The Trump administration is stuck in a word cloud of probabilities of his own making. The war is over. The war is on. The war isn’t a war. We have a deal, but we don’t have a deal, but we’re about to have a deal. We destroyed Iran’s military. No, we left it intact. We want regime change. No we don’t. We already accomplished it. We “obliterated” Iran’s nuclear program a year ago. We had to go to war in February to prevent nuclear war. The Strait of Hormuz is open, closed, or something in-between. No deal without “unconditional surrender.” Let’s make a deal!
This everything-all-at-once vibe can be disorienting, particularly since most Americans didn’t have a war with Iran on their bingo cards until the shooting had already started. President Trump didn’t prepare the country or consult with Congress beforehand because he thought it would all be a smashing success in a matter of weeks.
The miscalculation that started it all: killing Iran’s Supreme Leader, Ayatollah Ali Khamenei, and much of Iran’s senior leadership, on the first day of the war. To “the great proud people of Iran, I say tonight that the hour of your freedom is at hand,” Trump announced on Feb. 28. “When we are finished, take over your government. It will be yours to take. This will be probably your only chance for generations.”
I support regime change in Iran and shed no tears for Khamenei or his goons. But when you start a war by killing the regime’s top leaders, it’s not unreasonable for the remaining ones to conclude that you really intend regime change.
Khamenei was a murderous fanatic, but he was a fairly cautious one. He liked to threaten closing the Strait of Hormuz or attacking our regional allies, but he was reluctant to actually do it, fearing it would invite a regime change war. The mullahs and IRGC goons believed, not unreasonably, that if they lost their grip on power, they’d be lynched by the Iranian people they’ve brutalized for decades.

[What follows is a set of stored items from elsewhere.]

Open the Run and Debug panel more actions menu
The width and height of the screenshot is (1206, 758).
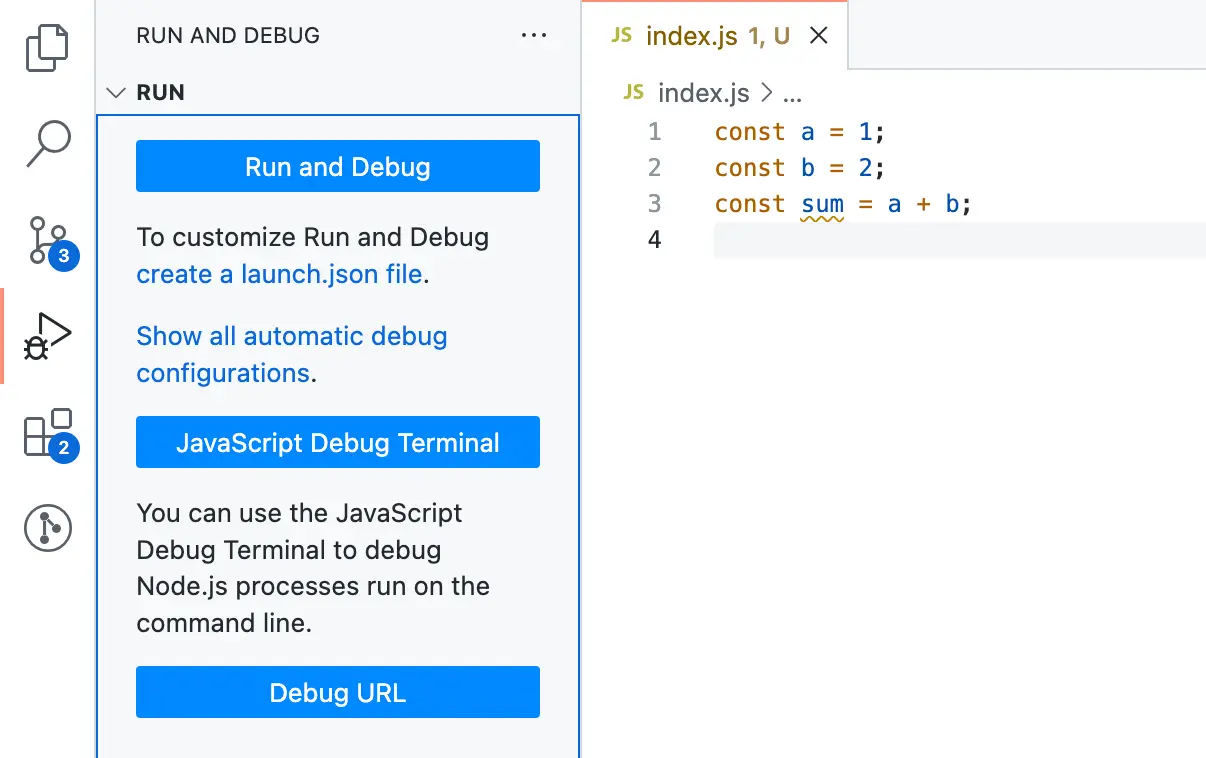pyautogui.click(x=534, y=35)
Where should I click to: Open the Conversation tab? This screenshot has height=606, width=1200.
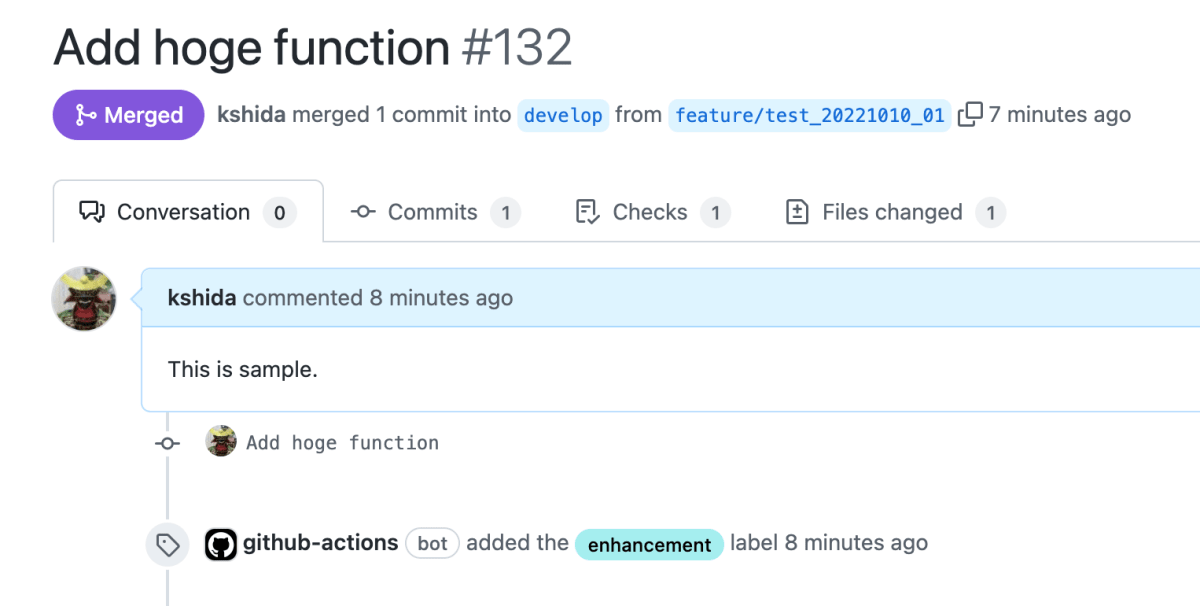[188, 212]
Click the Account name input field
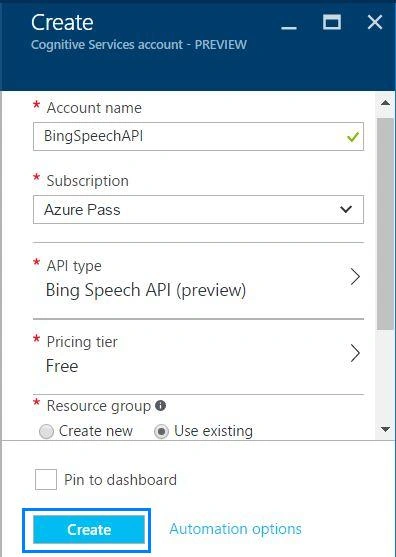396x557 pixels. click(x=198, y=136)
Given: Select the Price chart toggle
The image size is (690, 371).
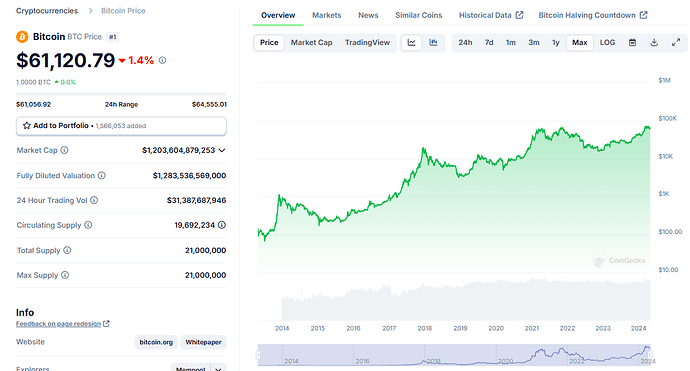Looking at the screenshot, I should [x=269, y=43].
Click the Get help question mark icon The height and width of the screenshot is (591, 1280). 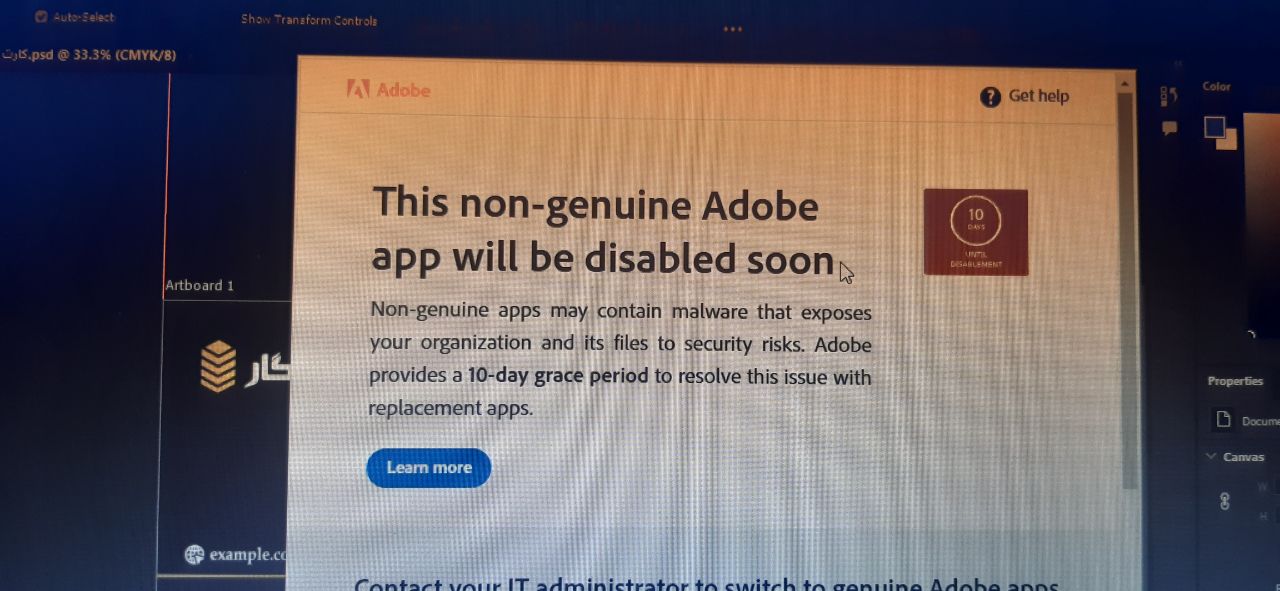[x=990, y=97]
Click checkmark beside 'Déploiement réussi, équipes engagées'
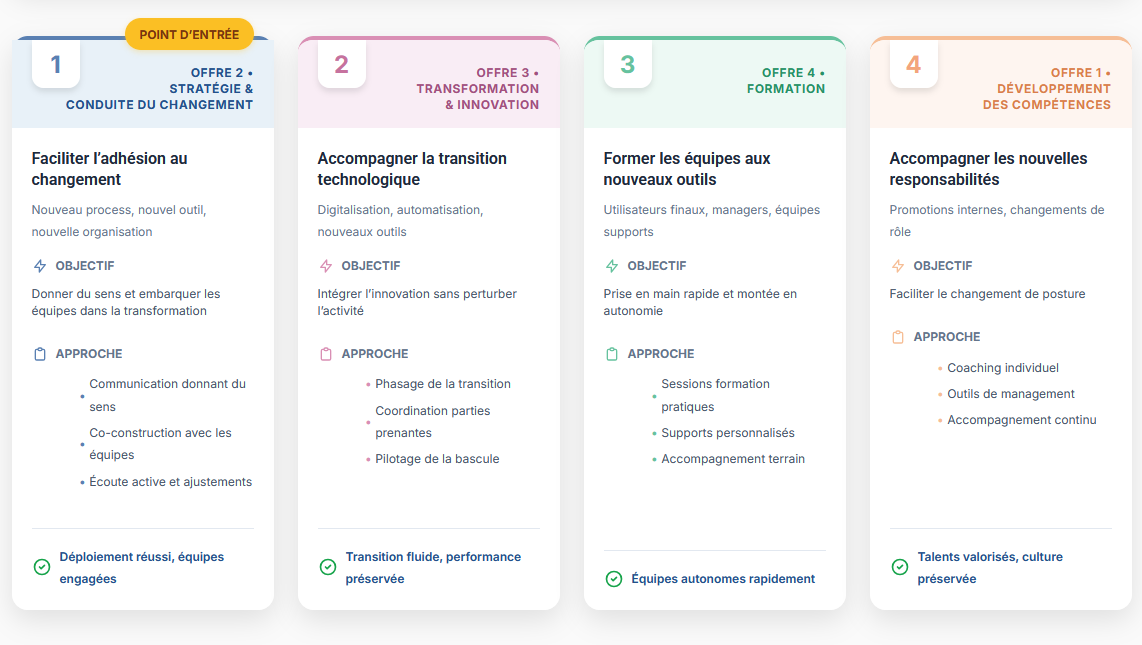 point(42,567)
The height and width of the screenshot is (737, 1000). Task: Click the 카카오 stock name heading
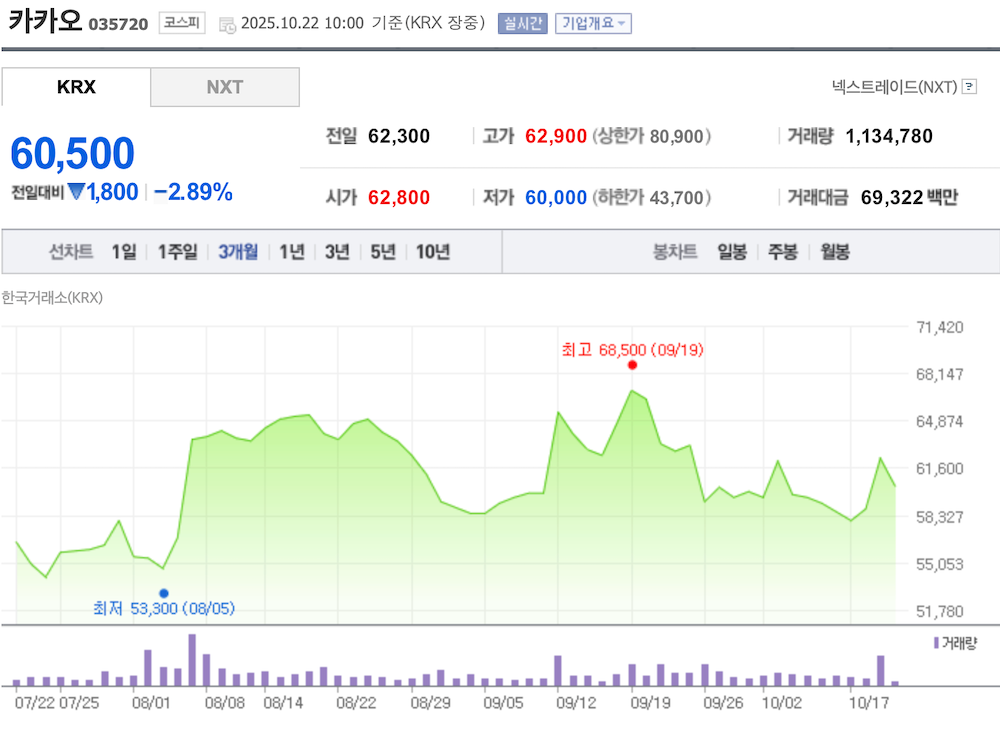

By starting with a regime change war, Trump removed any reason for the regime not to go for broke. When you have nothing to lose — particularly when you are a millenarian religious fanatic — a Persian Alamo strategy makes a lot of sense.
So Iran closed the Strait of Hormuz and attacked its neighbors.
But it turns out this wasn’t the Alamo. In the contest of wills, Trump blinked. The Iranian regime’s tolerance for punishment proved — so far — to be greater than Trump’s and that of our gulf allies. Militarily we could finish the job, but that would require ground troops and much greater economic turmoil. In a conflict Trump launched unilaterally without the prior support of Congress, NATO or the American people, Trump doesn’t have the political capital for that.
But that’s only half the problem. Trump wants the war over, but he doesn’t want to pay — militarily, economically, politically — what that would cost. So he wants to make a deal that ends it. But there is no deal available that wouldn’t come at an equally undesirable cost. Any deal that looks like what President Obama struck with the Iranians would be too embarrassing to bear. But the Iranians are convinced that they can get just such a deal, and they’re willing to drag things out as long as it takes.
The result: Trump’s in a box of his own making. He thinks he can talk his way out by simply asserting a reality that doesn’t exist. When the financial markets get nervous, he announces a breakthrough that is, at best, a possibility. When the Iranians agree to a deal that looks similar to one Obama might negotiate, Trump goes back to his threats.
It can’t go on forever. But I’m sure it’ll last until long after this column is forgotten.